▸ **What is required**: Copy the passage about the Kannada film actress from "In 2021, Naidu" to "and Prabhu Deva.", replacing "Naidu" with "Nishvika" each time it appears.

▸ **Passage**:
↓↓↓

Nishvika Naidu is an Indian actress who primarily works in Kannada films. Naidu made her acting debut with the 2018 film Amma I Love You, which became her breakthrough. She has received commercial success with Gentleman (2020), Sakath (2021), Dilpasand (2023) and Karataka Damanaka (2024).

==Early life==
Nishvika was born in Bangalore, Karnataka, India to a Telugu-speaking family. She is a graduate in Psychology from Mount Carmel College, Bangalore.

== Career ==
Naidu made her debut with the 2018 film Amma I Love You opposite Chiranjeevi Sarja, which was her breakthrough. Vaasu Naan Pakka Commercial opposite Anish Tejeshwar was her second film. Her next film was Padde Huli opposite Shreyas K Manju. It was followed by Jadesh Kumar's Gentlemen where she was paired opposite Prajwal Devaraj. The film earned her recognition. She also appeared in Chandan Shetty's music video Party Freak.

In 2021, Naidu reunited with Anish Tejeshwar in his directoral debut Ramarjuna. Naidu has three film releases in 2022 – Yograj Bhat's Gaalipata 2, Jadeshaa K Hampi's Guru Shishyaru and Shivatejass's Dilpasand opposite Krishna. In 2024, Naidu appeared in Karataka Damanaka alongside Shiva Rajkumar and Prabhu Deva.

↑↑↑

▸ **Study material**:
↓↓↓

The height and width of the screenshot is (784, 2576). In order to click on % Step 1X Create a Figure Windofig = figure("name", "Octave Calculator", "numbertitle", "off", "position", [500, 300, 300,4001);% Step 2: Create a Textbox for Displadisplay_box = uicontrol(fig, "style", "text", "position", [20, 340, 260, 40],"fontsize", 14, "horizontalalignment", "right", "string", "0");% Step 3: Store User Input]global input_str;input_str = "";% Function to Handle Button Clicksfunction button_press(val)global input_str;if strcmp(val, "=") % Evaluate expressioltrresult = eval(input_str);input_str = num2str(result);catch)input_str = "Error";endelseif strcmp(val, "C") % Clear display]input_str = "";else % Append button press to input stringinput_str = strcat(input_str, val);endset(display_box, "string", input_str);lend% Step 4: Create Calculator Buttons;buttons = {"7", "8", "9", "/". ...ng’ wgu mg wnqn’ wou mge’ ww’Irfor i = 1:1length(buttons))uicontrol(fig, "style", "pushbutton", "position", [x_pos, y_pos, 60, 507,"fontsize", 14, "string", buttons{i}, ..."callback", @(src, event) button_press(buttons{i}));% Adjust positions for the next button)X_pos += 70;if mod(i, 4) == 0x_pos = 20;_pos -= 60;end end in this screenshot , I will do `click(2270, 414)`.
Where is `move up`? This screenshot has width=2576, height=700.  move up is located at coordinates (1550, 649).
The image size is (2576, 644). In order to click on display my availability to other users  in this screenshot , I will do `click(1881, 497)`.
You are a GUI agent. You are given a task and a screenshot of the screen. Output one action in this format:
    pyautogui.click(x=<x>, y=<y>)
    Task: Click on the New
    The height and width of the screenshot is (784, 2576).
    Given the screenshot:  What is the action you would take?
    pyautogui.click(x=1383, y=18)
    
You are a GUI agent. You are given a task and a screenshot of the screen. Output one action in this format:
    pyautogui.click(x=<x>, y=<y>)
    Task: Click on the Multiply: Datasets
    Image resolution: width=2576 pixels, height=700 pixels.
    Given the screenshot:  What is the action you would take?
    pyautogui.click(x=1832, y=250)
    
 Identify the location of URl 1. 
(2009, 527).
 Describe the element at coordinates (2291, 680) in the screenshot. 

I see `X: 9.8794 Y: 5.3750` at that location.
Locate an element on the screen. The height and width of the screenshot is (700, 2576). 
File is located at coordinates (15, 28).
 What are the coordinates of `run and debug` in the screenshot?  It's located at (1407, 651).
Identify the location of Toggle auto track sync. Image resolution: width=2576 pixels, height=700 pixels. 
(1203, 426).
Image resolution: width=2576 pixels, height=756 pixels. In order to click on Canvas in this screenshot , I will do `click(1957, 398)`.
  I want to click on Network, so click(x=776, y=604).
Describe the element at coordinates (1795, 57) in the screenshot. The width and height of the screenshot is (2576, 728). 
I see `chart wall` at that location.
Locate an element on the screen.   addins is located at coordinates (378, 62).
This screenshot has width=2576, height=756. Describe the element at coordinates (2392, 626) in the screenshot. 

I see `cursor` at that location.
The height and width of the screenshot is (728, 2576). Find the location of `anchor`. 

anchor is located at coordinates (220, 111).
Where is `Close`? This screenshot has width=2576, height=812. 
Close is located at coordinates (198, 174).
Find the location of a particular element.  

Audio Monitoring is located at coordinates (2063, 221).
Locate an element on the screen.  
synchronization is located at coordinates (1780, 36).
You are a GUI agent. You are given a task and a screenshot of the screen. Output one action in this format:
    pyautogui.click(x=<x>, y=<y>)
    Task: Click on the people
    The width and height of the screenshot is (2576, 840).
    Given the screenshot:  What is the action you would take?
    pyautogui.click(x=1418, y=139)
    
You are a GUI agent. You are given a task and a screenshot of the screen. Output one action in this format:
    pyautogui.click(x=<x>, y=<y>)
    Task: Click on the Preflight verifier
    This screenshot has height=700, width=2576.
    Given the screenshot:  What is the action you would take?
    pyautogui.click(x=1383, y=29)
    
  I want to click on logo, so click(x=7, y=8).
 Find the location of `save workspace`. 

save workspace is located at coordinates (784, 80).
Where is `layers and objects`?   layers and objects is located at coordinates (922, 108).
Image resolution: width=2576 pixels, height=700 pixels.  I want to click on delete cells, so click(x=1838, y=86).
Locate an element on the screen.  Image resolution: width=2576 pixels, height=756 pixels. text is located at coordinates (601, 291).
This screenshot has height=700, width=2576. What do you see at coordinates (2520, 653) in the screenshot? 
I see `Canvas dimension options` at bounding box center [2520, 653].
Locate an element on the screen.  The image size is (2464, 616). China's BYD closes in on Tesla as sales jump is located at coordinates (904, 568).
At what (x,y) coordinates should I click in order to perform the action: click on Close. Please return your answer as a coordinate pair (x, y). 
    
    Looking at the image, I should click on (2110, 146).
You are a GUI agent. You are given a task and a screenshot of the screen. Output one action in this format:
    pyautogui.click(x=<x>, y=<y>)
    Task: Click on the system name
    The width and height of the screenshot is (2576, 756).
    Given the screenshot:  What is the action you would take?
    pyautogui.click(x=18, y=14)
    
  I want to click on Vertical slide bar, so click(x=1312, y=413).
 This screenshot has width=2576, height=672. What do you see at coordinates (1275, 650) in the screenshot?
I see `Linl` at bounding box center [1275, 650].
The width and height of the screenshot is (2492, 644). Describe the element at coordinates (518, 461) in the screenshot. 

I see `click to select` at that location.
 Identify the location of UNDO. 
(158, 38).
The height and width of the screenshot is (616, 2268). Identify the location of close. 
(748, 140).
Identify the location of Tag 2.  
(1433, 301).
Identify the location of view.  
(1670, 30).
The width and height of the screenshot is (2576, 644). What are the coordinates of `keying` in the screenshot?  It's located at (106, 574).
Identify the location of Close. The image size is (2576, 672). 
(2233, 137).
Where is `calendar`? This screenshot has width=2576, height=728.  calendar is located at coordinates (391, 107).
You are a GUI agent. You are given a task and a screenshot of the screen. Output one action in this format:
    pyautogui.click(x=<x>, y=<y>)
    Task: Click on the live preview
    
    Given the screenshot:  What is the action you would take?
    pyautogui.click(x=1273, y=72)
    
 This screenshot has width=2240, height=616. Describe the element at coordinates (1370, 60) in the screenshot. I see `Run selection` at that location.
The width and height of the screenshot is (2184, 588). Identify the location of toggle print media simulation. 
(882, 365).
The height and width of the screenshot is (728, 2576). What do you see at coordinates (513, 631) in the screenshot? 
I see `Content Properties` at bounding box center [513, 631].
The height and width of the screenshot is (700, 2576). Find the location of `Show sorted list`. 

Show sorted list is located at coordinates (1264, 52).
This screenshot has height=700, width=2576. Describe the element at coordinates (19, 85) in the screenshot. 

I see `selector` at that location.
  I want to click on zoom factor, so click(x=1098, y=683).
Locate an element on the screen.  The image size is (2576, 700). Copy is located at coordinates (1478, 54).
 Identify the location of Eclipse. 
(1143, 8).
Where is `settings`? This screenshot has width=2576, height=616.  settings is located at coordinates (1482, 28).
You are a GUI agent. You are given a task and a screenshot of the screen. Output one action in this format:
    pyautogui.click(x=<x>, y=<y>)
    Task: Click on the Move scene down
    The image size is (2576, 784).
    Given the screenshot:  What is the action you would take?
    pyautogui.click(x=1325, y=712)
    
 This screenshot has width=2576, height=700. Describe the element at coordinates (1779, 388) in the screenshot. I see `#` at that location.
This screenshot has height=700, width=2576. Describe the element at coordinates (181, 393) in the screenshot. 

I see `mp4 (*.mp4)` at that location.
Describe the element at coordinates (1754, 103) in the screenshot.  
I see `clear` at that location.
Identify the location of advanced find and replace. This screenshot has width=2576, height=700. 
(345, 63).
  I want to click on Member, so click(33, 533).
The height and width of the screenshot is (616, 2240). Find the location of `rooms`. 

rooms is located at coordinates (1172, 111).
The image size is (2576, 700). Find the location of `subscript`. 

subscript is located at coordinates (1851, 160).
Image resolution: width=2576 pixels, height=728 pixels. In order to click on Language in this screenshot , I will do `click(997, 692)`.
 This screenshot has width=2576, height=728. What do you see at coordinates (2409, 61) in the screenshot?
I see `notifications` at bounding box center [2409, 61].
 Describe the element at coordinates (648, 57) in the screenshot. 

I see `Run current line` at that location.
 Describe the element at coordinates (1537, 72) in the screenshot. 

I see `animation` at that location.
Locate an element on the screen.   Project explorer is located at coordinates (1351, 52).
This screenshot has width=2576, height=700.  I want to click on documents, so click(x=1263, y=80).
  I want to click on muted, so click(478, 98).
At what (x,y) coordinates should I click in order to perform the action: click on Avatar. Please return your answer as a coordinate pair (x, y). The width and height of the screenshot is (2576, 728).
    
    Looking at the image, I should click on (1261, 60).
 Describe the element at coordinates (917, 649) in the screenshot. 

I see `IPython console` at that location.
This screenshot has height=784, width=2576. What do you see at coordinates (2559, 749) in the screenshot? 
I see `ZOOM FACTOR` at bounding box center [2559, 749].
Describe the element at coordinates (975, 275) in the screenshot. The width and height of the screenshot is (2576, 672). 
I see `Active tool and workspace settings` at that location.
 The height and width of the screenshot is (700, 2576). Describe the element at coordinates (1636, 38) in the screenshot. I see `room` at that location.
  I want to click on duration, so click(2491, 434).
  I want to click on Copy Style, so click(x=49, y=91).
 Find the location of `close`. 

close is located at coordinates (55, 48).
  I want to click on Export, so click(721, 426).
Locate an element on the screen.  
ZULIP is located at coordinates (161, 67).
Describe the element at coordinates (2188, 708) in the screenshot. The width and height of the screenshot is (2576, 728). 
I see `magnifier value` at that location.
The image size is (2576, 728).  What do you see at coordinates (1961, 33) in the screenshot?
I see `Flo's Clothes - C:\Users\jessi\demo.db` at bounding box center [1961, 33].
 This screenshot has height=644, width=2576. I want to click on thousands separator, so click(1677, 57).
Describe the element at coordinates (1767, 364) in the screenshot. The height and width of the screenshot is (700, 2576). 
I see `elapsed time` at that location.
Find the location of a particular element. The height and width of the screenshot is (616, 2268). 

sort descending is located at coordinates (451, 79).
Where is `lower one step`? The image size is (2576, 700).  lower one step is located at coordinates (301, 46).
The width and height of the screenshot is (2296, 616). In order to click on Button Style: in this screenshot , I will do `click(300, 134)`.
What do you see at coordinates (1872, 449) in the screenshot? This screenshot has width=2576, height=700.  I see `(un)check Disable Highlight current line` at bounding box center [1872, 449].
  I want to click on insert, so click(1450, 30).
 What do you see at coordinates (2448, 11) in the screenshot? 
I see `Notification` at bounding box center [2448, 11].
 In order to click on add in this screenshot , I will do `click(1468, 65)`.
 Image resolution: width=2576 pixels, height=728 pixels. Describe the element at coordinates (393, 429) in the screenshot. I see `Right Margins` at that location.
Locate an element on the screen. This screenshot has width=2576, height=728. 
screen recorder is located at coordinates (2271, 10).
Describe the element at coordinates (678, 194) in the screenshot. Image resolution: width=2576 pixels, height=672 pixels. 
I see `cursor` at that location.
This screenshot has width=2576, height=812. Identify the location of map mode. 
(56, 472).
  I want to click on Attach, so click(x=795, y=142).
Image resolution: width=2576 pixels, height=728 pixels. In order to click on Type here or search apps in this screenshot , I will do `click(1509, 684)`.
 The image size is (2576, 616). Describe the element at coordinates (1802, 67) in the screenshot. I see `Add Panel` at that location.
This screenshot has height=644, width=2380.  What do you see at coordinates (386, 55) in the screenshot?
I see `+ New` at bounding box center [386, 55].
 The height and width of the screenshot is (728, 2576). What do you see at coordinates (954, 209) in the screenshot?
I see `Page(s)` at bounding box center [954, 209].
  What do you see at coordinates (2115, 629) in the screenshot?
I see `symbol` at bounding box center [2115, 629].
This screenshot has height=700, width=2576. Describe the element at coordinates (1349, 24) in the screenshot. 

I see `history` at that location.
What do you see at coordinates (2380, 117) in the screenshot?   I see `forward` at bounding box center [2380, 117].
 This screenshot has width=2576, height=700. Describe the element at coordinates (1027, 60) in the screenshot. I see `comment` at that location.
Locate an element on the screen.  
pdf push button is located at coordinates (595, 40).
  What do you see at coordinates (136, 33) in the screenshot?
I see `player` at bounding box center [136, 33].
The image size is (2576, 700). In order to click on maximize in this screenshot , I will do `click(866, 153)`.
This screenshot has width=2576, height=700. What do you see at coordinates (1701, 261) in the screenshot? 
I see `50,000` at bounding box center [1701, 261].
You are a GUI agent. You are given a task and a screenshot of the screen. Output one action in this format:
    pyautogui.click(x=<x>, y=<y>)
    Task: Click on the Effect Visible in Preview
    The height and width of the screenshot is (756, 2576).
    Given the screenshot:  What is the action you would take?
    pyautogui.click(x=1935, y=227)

↑↑↑

▸ **Answer area**:
In 2021, Nishvika reunited with Anish Tejeshwar in his directoral debut Ramarjuna. Nishvika has three film releases in 2022 – Yograj Bhat's Gaalipata 2, Jadeshaa K Hampi's Guru Shishyaru and Shivatejass's Dilpasand opposite Krishna. In 2024, Nishvika appeared in Karataka Damanaka alongside Shiva Rajkumar and Prabhu Deva.